Danger of overexposure
JEFFREY BROWN: Does he also learn from history, or might he learn from history, that there's the potential for overexposure?
RICHARD NORTON SMITH: The single greatest danger, I think, confronting the modern presidency are all those satellite trucks parked figuratively around the White House.
Presidents come into our homes 24/7. They use up our affections like most houseguests. And four years is a long time for that kind of exposure. Eight years is an eternity. So that is a real challenge that every modern president confronts.
You know, Franklin Roosevelt understood, when he did the fireside chats, people think he did every week. He delivered 30 in 12 years. He understood the dangers of overexposure.
JEFFREY BROWN: Kathleen Hall Jamieson, what do you think about this notion of overexposure? I was just thinking about the NCAA brackets. You know, we see it this year. Are we going to keep seeing things like that? Or is that -- should he be putting himself out there like that so often?
KATHLEEN HALL JAMIESON: You know, the people who are saying overexposure are the ones who are paying very close attention to multiple channels of communication. I bet those people who are the media elites, the pundit class, and the scholars who spend their time studying this tune to new forms of communication in order to keep watching the president as he moved across these alternative venues.
He's not overexposed with the American people. They aren't following politics that closely. They're not watching 24-hour-a-day news to see that you're seeing him it seems practically every morning on the cable stations, making some kind of an announcement from the Oval Office or meeting with some foreign head of state.
They're occasionally catching him in the venues that they're watching. They're occasionally turning into parts of the speech to the joint session of Congress.
He will be overexposed at the point at which when they catch him in those moments they feel that they've heard it before and, as a result, he's not doing anything new or he's not answering the questions that they actually have, which is why today's forum was so effective.
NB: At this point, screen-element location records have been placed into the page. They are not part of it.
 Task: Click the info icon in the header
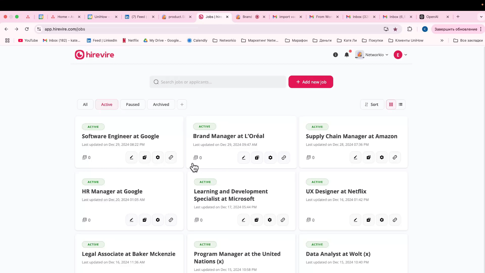point(335,55)
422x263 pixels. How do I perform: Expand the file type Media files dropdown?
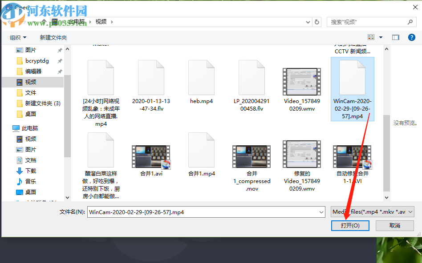410,212
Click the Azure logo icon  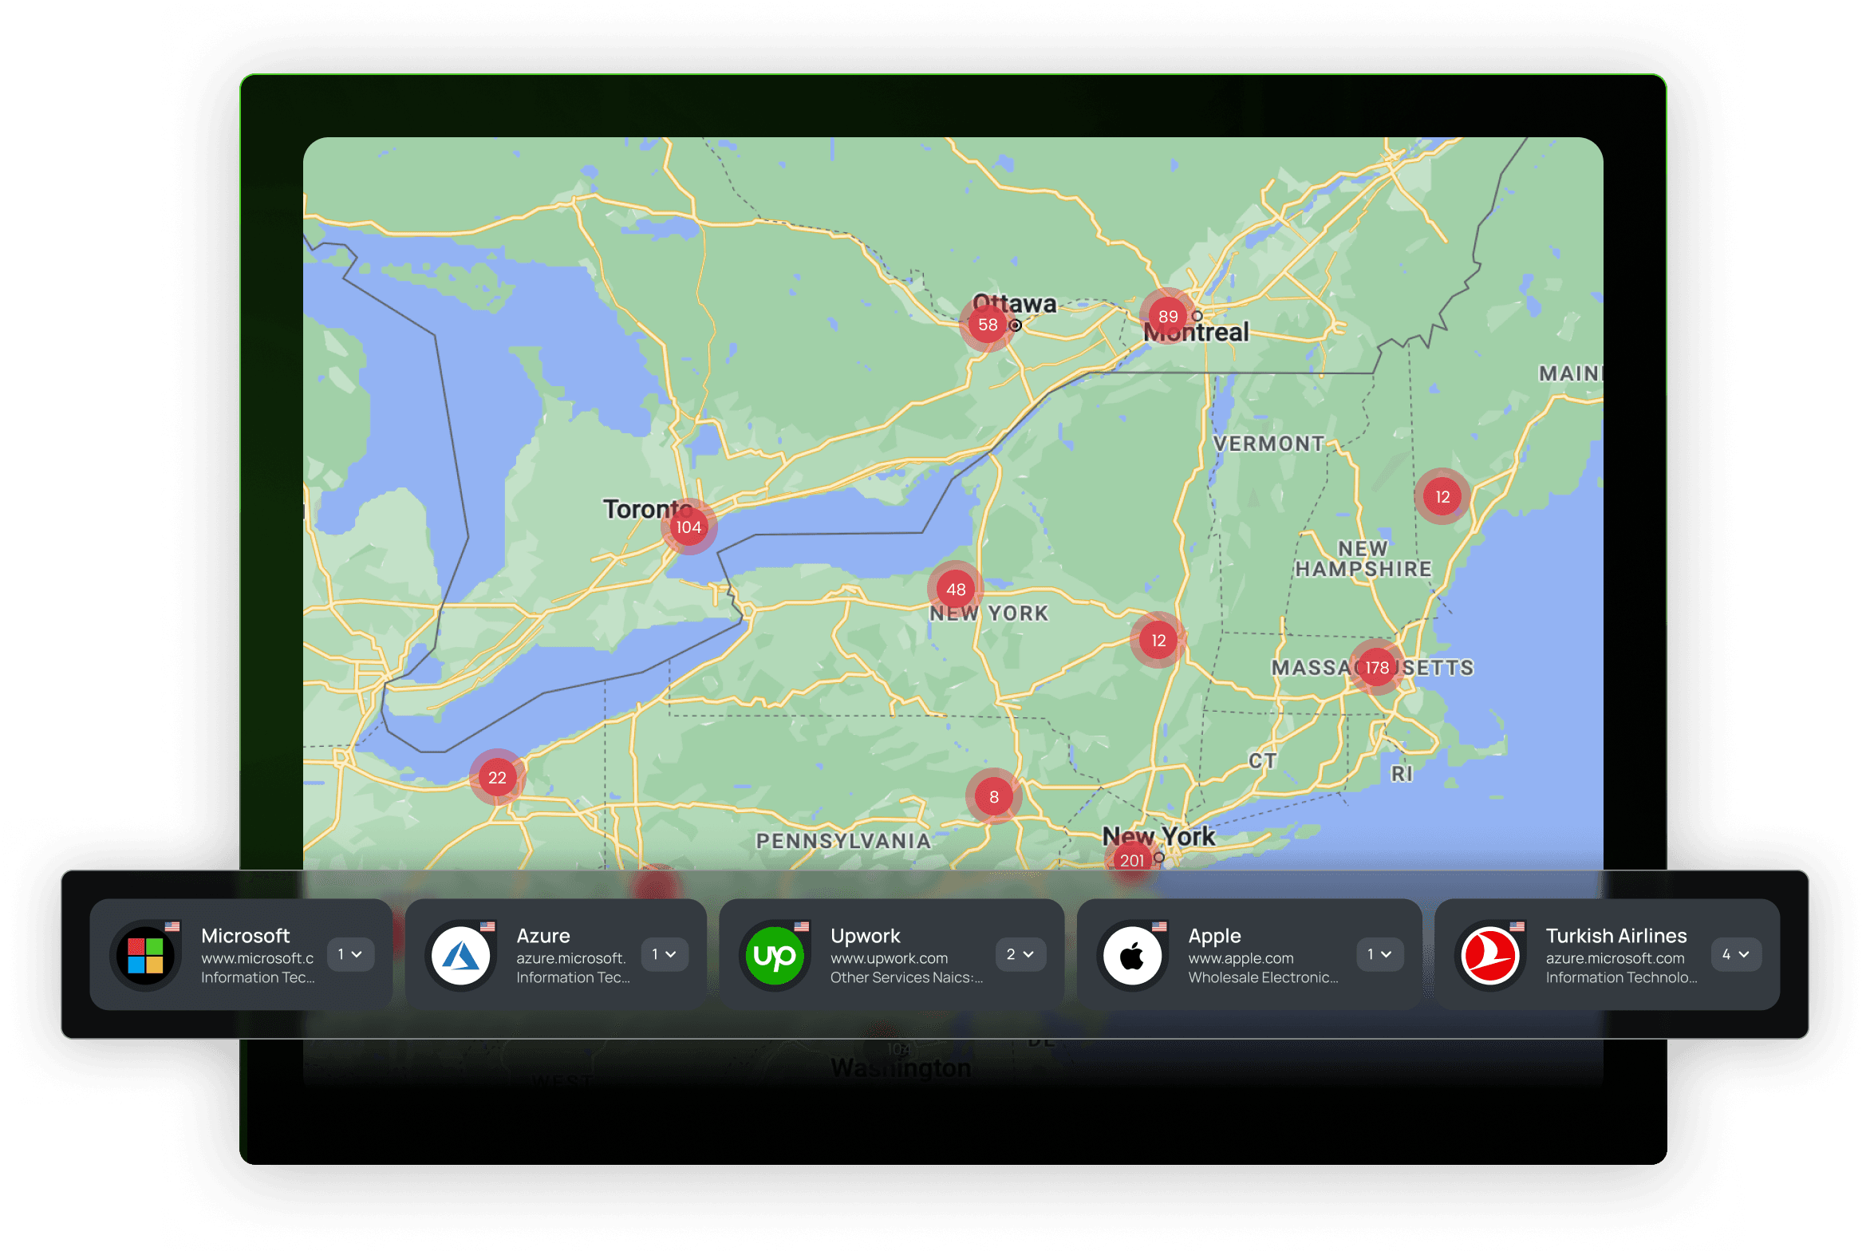click(x=460, y=955)
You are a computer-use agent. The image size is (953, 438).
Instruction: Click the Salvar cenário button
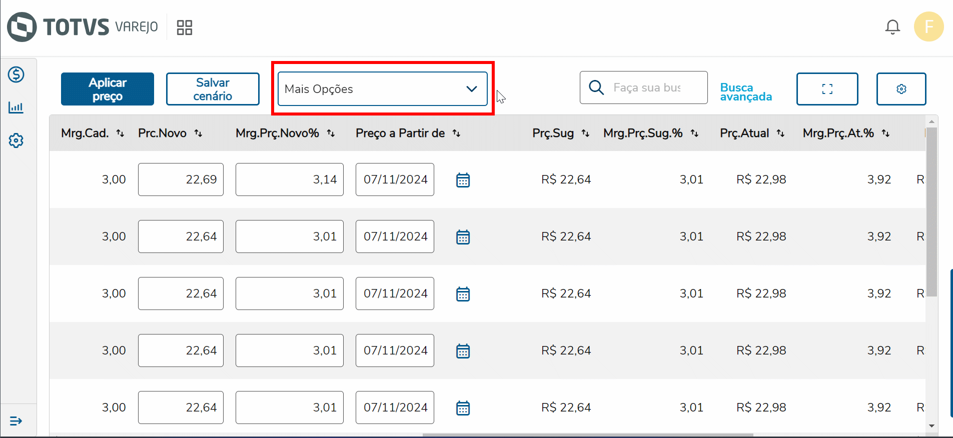pos(213,89)
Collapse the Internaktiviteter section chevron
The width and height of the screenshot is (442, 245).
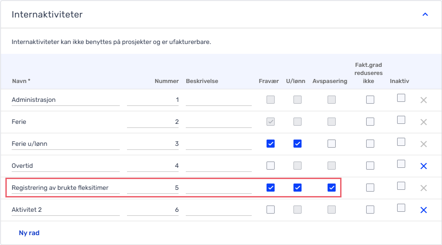tap(425, 14)
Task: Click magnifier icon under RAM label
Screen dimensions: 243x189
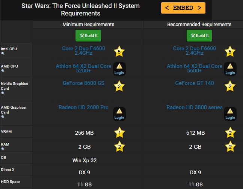Action: [x=3, y=148]
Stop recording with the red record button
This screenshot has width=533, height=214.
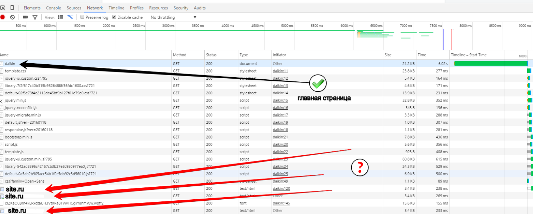click(3, 17)
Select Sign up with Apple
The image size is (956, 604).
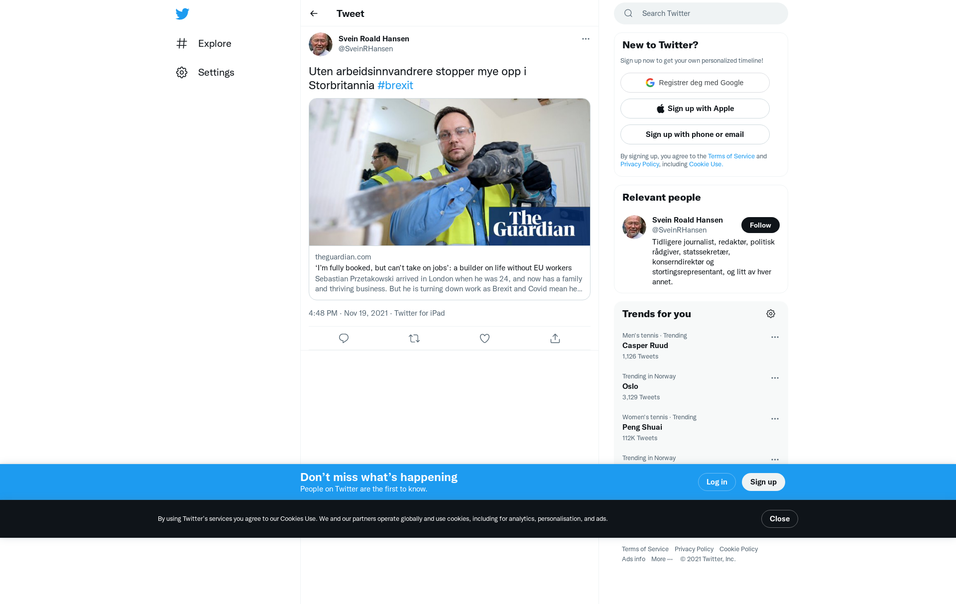(695, 109)
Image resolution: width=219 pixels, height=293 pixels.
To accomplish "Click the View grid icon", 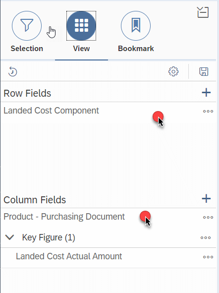I will [81, 26].
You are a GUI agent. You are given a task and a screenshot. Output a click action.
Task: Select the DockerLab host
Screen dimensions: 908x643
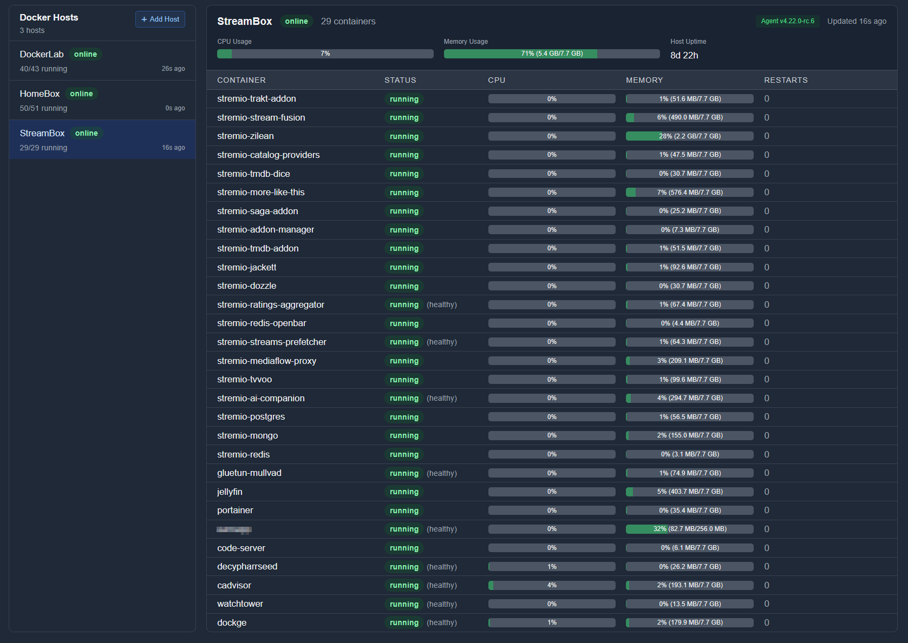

Even if you know nothing about the content of the questions, you now probably know from nightly news that he took questions from the American people. That's an important symbolic statement.
JEFFREY BROWN: Right. Julie Barko Germany, that's an important issue, I mean, the echo effect, right? He did that this morning on the Internet. Here we are talking about it on our program. No doubt it gets out in other ways.
JULIE BARKO GERMANY: Incredibly important. The more we use technology and interactive technology, like the Internet or our mobile phone, the more our expectations change, not just for ourselves or the companies we shop from, but from our elected officials.
So holding this town hall today and taking those questions online and Web-casting it, incredibly important for showing the American people that you're willing to meet their expectations and communicate to them through their medium of choice.
JEFFREY BROWN: Brief last word?
RICHARD NORTON SMITH: Yes. And to meet them, you know? Abraham Lincoln understood the presidency was a bubble. Two days a week, he opened the White House. Citizens could come in and talk to him. Most of them wanted a job. Everyone said, "You're wasting your time." No polls in those days. That's how he kept in touch.
President Obama has talked eloquently about the bubble. This may very well be one attempt on his part to reach beyond the bubble and talk to real people.
JEFFREY BROWN: All right. Kathleen Hall Jamieson, Julie Barko Germany, Richard Norton Smith, thank you all very much.